## Required task 1:
In the post about finding a father on Facebook, list every word of two or more letters that is written entirely in capital letters, counting each word once.
## Required task 2:
According to the post about finding a father on Facebook, why did seeing the step-sister's photos hurt the writer so much?
## Required task 3:
In the post about finding a father on Facebook, how long ago did the writer sign up for Facebook?

## Selected text:
* * * * * * *
Facebook has been robbing my attention lately:) It's amazing how many old friends I have caught up with since signing up a few months ago. The other day I randomly decided to try to find my father on facebook, which led me searching for my step-sisters. I found one of them, clicked on her profile, requested to be her friend and was accepted. As I looked through her profile pics there were many pics of her father.... my father...sitting in family photos, giving her away at her wedding, dancing with her on her wedding, etc....Beneath each of the photos were captions like "Best Family ever", "Dancing with my daddy", etc. With each picture that I looked at I choked back the tears, refusing to give into the feeling that has lurked underneath the surface of my heart for most of my life...the ugly feeling of ABANDONMENT. It's amazing to me that I had no idea that I was still walking around with a gaping hole in my heart that I had filled with BITTERNESS. I had no idea how much it would honestly hurt to look back and see that I have a father that CHOSE to be disconnected from my life, who didn't give me away at my wedding, didn't see me graduate, has no idea that I have a baby, etc. I have grown so accustomed to the "lack of" a father, that I had no idea how much it would hurt to see that he did choose to be a father to someone else. Then I remembered....I remembered what I DO have. I have a Father in heaven that adores me, that CHOSE to adopt me into His kingdom. I have a Father who provides for me. I have a Father that has been present at every juncture of my life, every important moment, I have a Father that carries my tears. I have a Father that can bring healing to the gaping hole, who can fill the emptiness, and who urges me to offer FORGIVENESS, even though my human, sinful heart would rather withhold it. I have a Heavenly Father who also loves my dad just as He loves me, who created my dad as He created me, who forgives my dad, just as He has forgiven me, and who can still offer hope of restoration. So today, I'm walking in His grace, lifting up my hands and heart to give Him yet another area of my life, and I'm comforted hearing Him say "I have redeemed you Sunny, called you by name, CHILD you are MINE"....and I wouldn't have it any other way.
* * * * * * *
## Collected data:

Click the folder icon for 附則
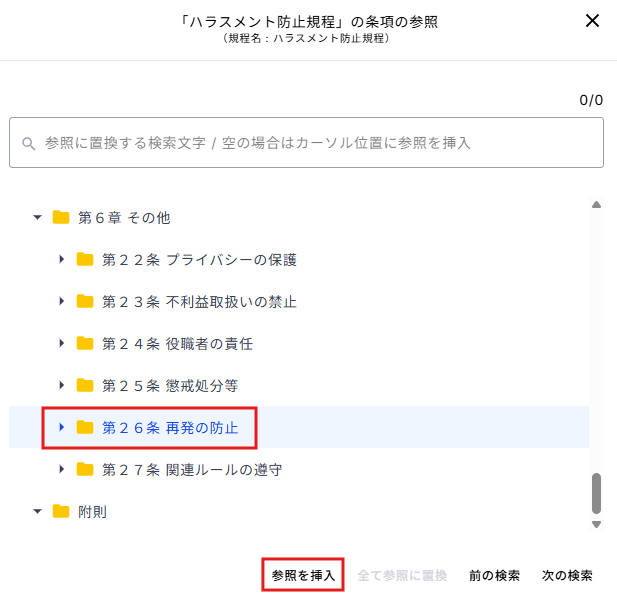Image resolution: width=617 pixels, height=601 pixels. [x=61, y=511]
* * * * * * *
## Exercise output 1:
ABANDONMENT, BITTERNESS, CHOSE, DO, FORGIVENESS, CHILD, MINE

## Exercise output 2:
The photos showed that the writer's father had chosen to be disconnected from the writer's life while choosing to be a father to someone else. Having grown used to the lack of a father, the writer had not realized how much seeing this would hurt.

## Exercise output 3:
A few months ago.